Practice With Real Exam-Style Questions

Apply this study guide with free PD1 practice questions, exam weightage breakdown, and prep tips:

What Comes After This Certification?

After this certification, consider: Platform Developer II, Platform App Builder, or JavaScript Developer I.

Exam Section Difficulty Heatmap

Which sections are a gimme vs which ones trap confident candidates. Use this to prioritise your final-week revision.
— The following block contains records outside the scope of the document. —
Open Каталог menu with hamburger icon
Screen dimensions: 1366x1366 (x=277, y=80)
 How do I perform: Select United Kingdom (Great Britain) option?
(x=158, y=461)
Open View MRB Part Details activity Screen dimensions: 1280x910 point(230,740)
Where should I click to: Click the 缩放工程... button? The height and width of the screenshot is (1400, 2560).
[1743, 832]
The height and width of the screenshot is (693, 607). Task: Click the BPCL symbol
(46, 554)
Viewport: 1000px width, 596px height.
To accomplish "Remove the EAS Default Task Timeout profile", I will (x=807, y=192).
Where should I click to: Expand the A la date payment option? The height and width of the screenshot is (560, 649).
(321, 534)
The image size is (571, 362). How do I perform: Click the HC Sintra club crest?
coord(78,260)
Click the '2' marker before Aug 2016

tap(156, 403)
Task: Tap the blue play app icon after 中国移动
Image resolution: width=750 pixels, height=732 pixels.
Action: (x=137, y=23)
Exam SectionDifficultyStudy Tip
Data Modeling and ManagementModerateSOQL relationship queries (parent-to-child, child-to-parent) and relationship field naming conventions.
Logic and Process AutomationTrap ⚠SOQL/DML inside loops — every loop in a code snippet should trigger a governor limit check.
User InterfaceModerateLWC component lifecycle hooks (@wire, @api, @track) and when each is appropriate.
Testing, Debugging, and DeploymentHardSystem.assert() is required — coverage without assertions is meaningless. HttpCalloutMock for callout tests.
Integration and APIsHardREST vs SOAP, Named Credentials, and when to use each integration pattern in a scenario.

Difficulty based on analysis of common candidate errors across each exam section.